§ **TEXT PASSAGE**:
════════
Begetting the Bomb
Contrary to popular belief, it was not the U.S. that produced the world’s first self-sustaining nuclear chain reaction, but Gabon. In a hardened, underground facility called the Oklo Fossil Reactor, a rich uranium deposit achieved criticality and operated for at least 10,000 years. The technical details of its operation were kept buried, away from regions with nuclear ambitions.
Today, in an age of espionage, KaZaA, and the Patriot Act, information is no longer as secure. The Manhattan Project, which imported many great minds to give the U.S. the bomb in 1945 and whose piece de resistance ended World War II, was the subject of Soviet spying. Four years later, the USSR detonated it first atomic bomb, and the Cold War arms race was truly underway. Britain, which also pursued a wartime nuclear weapons program, caught up in 1952, and France in 1960. With France’s help, Israel joined in the late 1960s, and with Soviet assistance, China in 1964. This unsettled India, which tested its first device in 1974. China responded by helping Pakistan on its way, a journey it completed in 1998.
Dr. A. Q. Khan, Pakistan’s leading nuclear researcher and national hero, recently admitted to having shared nuclear technology with Iran, North Korea, and Libya. Iran has been in intense diplomatic negotiations for many months now, but does not yet have the bomb. North Korea is believed to possess nuclear capability, while Libya has recently acquiesced its WMD programs. Iraq had a program, but the U.N. sanctions and IAEA inspections of the 1990s put an end to that. Argentina, Brazil and South Africa also sought the bomb. It should be noted that each country that ceased its nuclear program did so under international pressure.
════════
Stored items:
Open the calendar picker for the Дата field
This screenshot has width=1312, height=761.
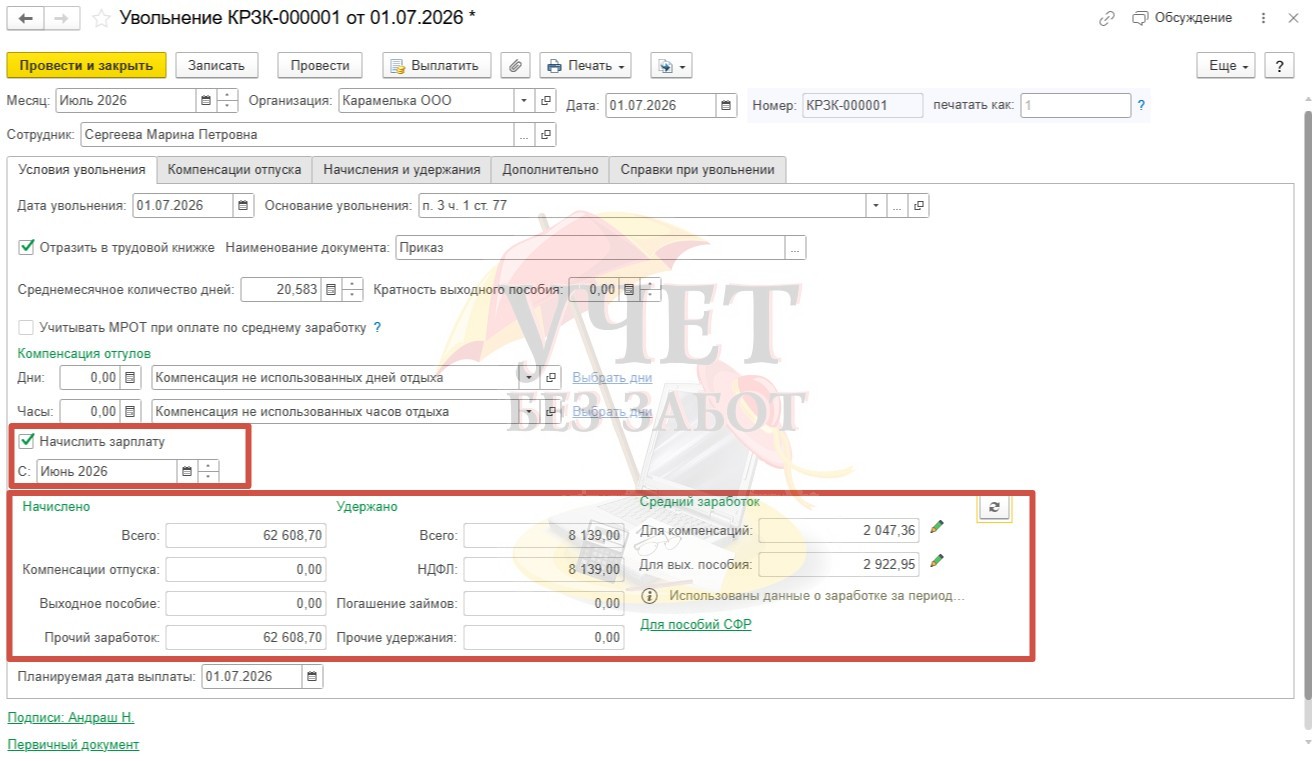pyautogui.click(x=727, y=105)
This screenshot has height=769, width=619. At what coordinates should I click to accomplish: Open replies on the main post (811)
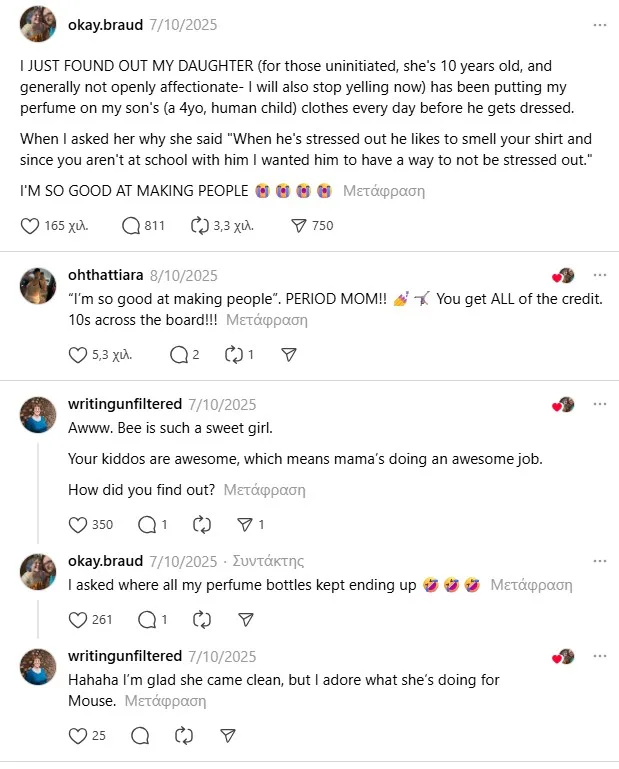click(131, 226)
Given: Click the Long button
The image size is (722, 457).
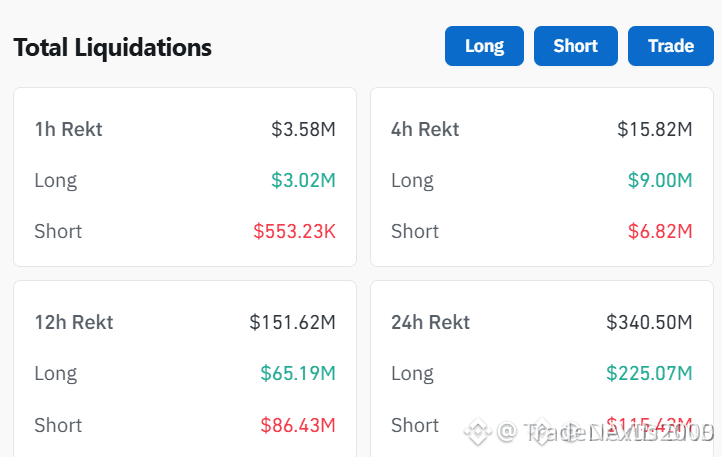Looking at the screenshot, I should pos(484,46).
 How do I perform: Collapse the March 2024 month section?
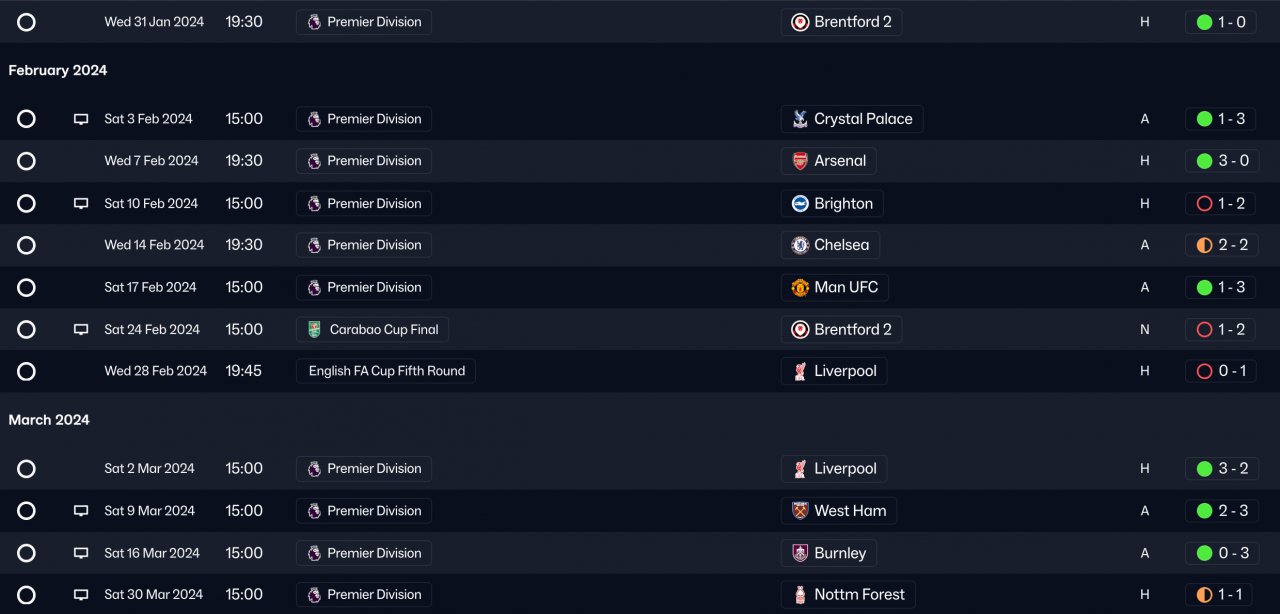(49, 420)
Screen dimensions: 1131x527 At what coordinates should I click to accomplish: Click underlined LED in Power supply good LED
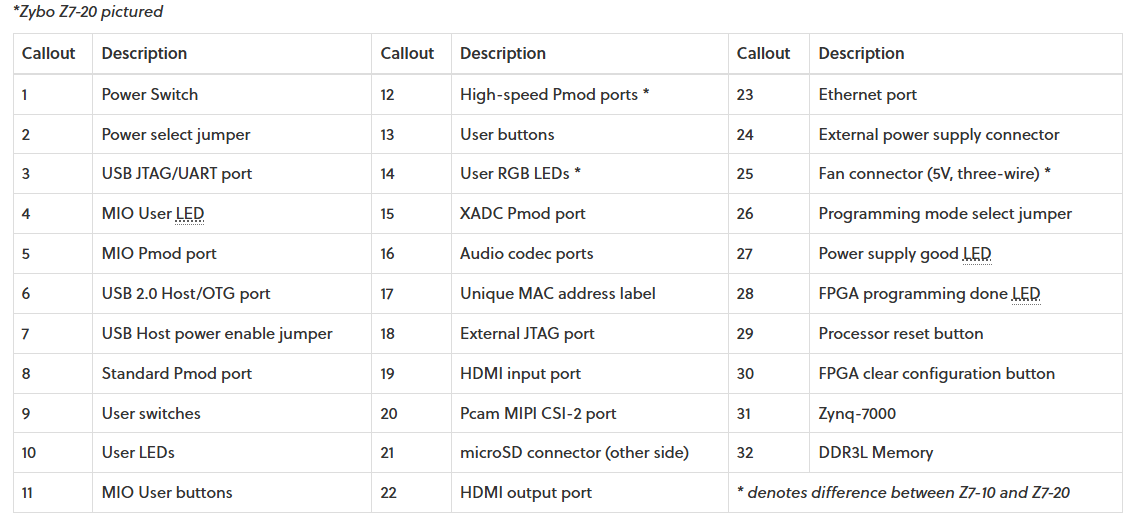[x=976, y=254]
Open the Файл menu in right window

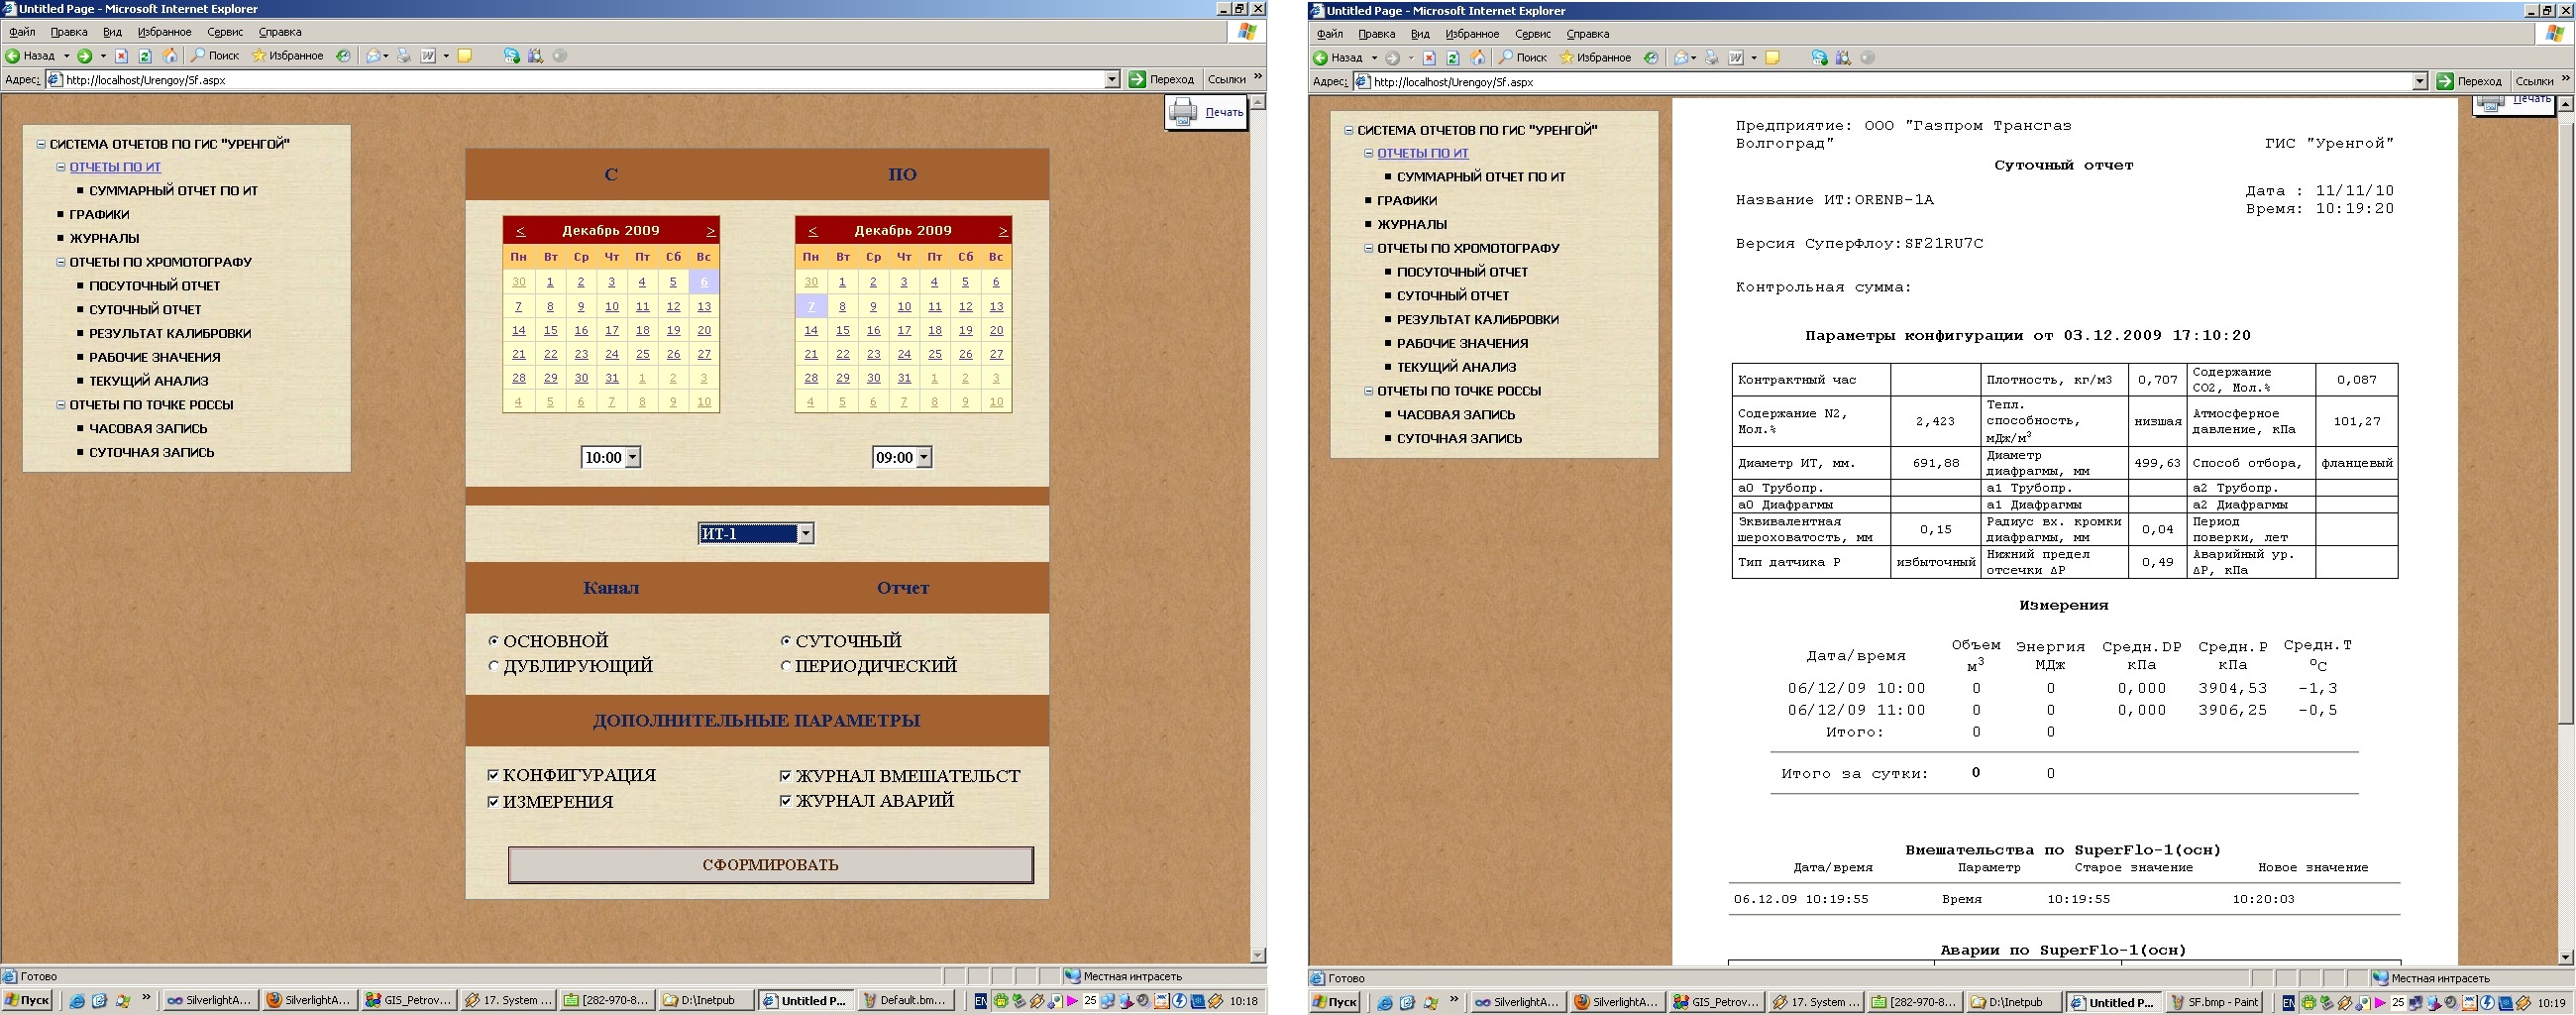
════════
§ **WHAT IS BEING ASKED**: Rewrite the part of the text on the spread of nuclear weapons that opens with "Begetting the Bomb" and closes with "with nuclear ambitions.", changing "underground facility" to "subterranean site".

§ **ANSWER AREA**:
Begetting the Bomb
Contrary to popular belief, it was not the U.S. that produced the world’s first self-sustaining nuclear chain reaction, but Gabon. In a hardened, subterranean site called the Oklo Fossil Reactor, a rich uranium deposit achieved criticality and operated for at least 10,000 years. The technical details of its operation were kept buried, away from regions with nuclear ambitions.